How will they modify it? Maybe they can make it clear that gaming companies can set the recharge limit on their own, or maybe they can make it clear it’s a recharge limit for single transactions. There are many ways to do that.
My overall take, and the silver lining
Overall, I think the root cause of this disaster on the part of NPPA is that they are too narrowly focused on the industry they regulate. There is very poor coordination with other government agencies and a general lack of understanding of capital markets and economic confidence. But then again, this is no different from any bureaucratic agency in the world. One only cares about what they are designed to care about. Although laughable, nothing is shocking here.
For people who know me, I am someone who always manages to find a silver lining in whatever shitty situation. And there is also a silver lining in this very shitty case:
It’s a live lesson on “expectation management” in this integrated economy age. All these pains, debates, and live discussions (including the court paper disclosure case I commented on last week) are great learning materials for forming a consensus on how economic expectations can actually be managed. Those learning materials can’t be dictated or recited. They can’t be taught. They can only be learned the hard way. From now on, all government ministries, under State Council or not, will be even more careful with their regulatory work. It is a painful lesson for the market, but so it is for the regulators themselves.
No bureaucrat would ever like to be crucified in this way. This is the kind of stuff that can get heads rolling. By now, many of them have probably realized the real cost of just a few words, if they hadn’t already.
Gotta love the WSJ and FT having articles titled "new gaming crackdown regulations", but the articles having no mention of what any (proposed) polices or changes are.
It's a draft, so I guess they expected feedback, but not quite this strong. However, I have to say it's kind of refreshing.
In the USA for example, with the exception of Lina Khan's FTC, the bills are actually written by the industry and delivered to the departments and the public only finds out after the fact, or in a few cases if they have powerful lobbies that have not yet been corrupted (I'm trying to think of a valid example, AARP use to be such an organ until the insurance industry took over the board).
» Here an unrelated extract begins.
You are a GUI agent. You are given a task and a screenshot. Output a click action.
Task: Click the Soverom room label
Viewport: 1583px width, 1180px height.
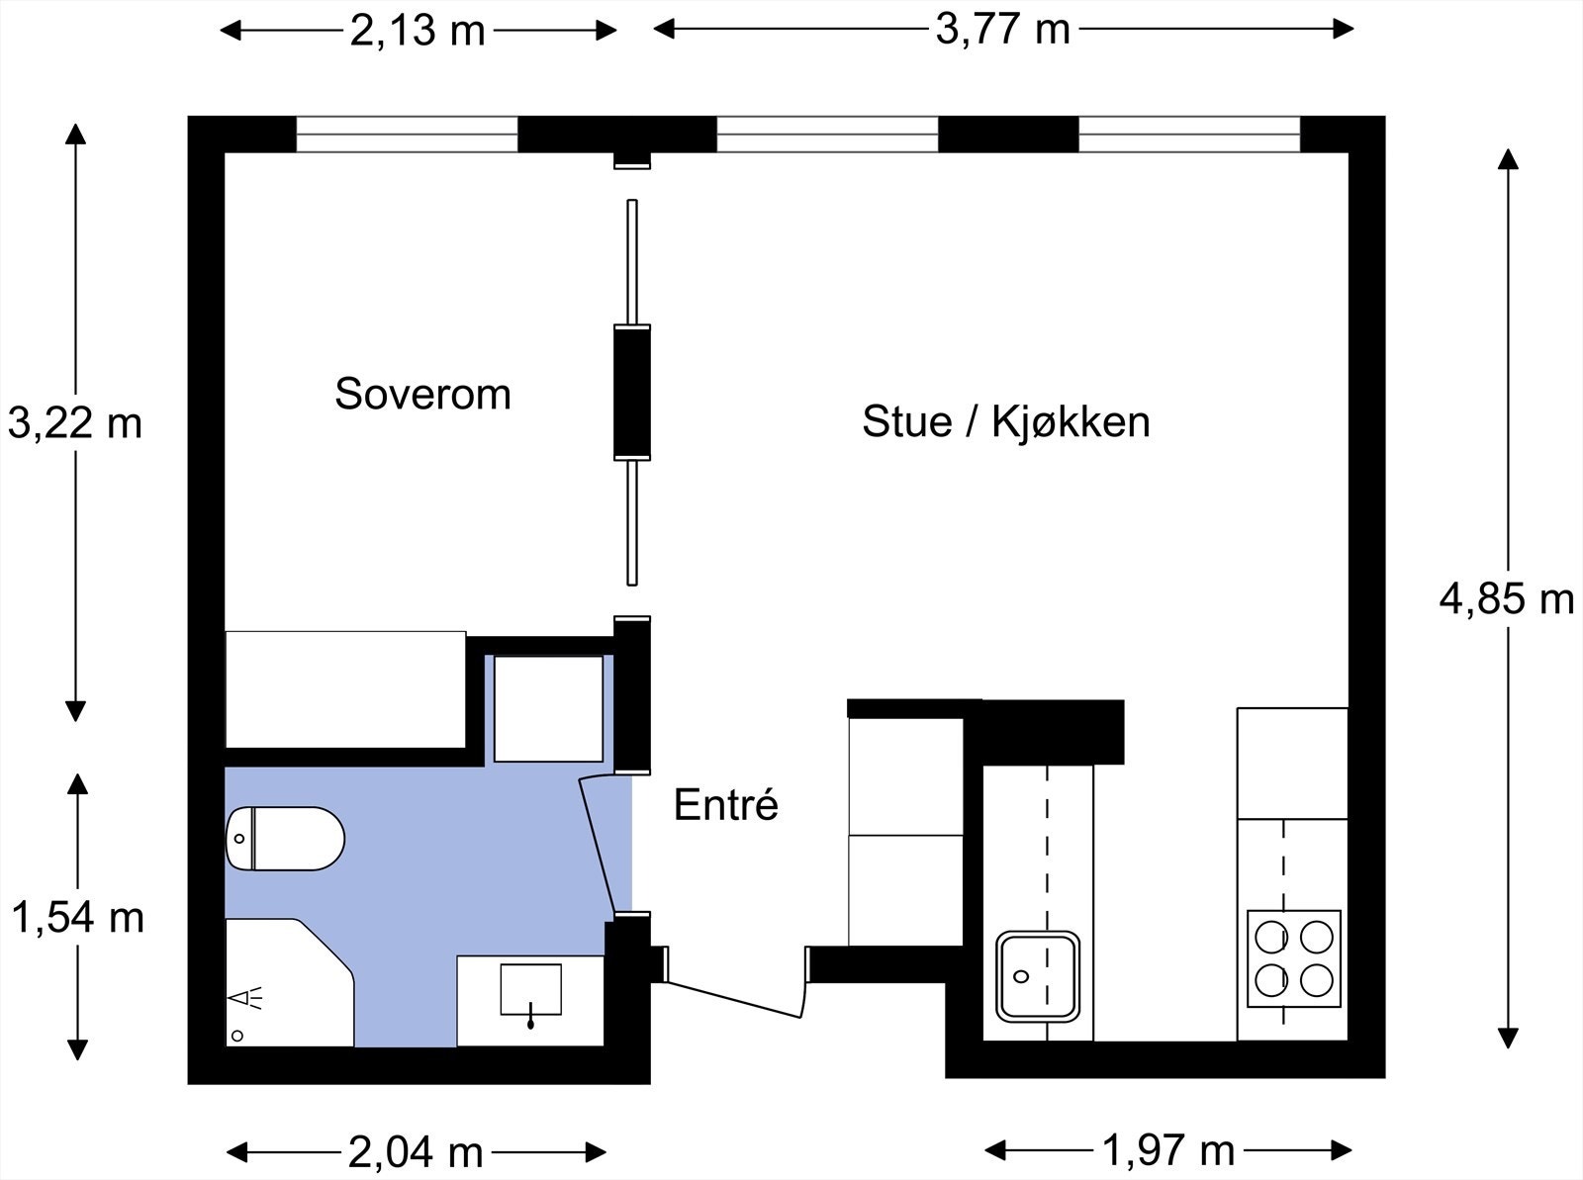tap(422, 394)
Hence it's kind of great that a department drafts a regulation to protect the public without the revolving door and/or direct lobbying weakening the effort before the public gets to see it and to set an expectation. Possibly this could be done in a less messy way, but sometimes the mess is a way of excluding corruption. (edit: certainly this reaction is proof that corporate capture of the regulator has not yet happened, so lets maybe rejoice?).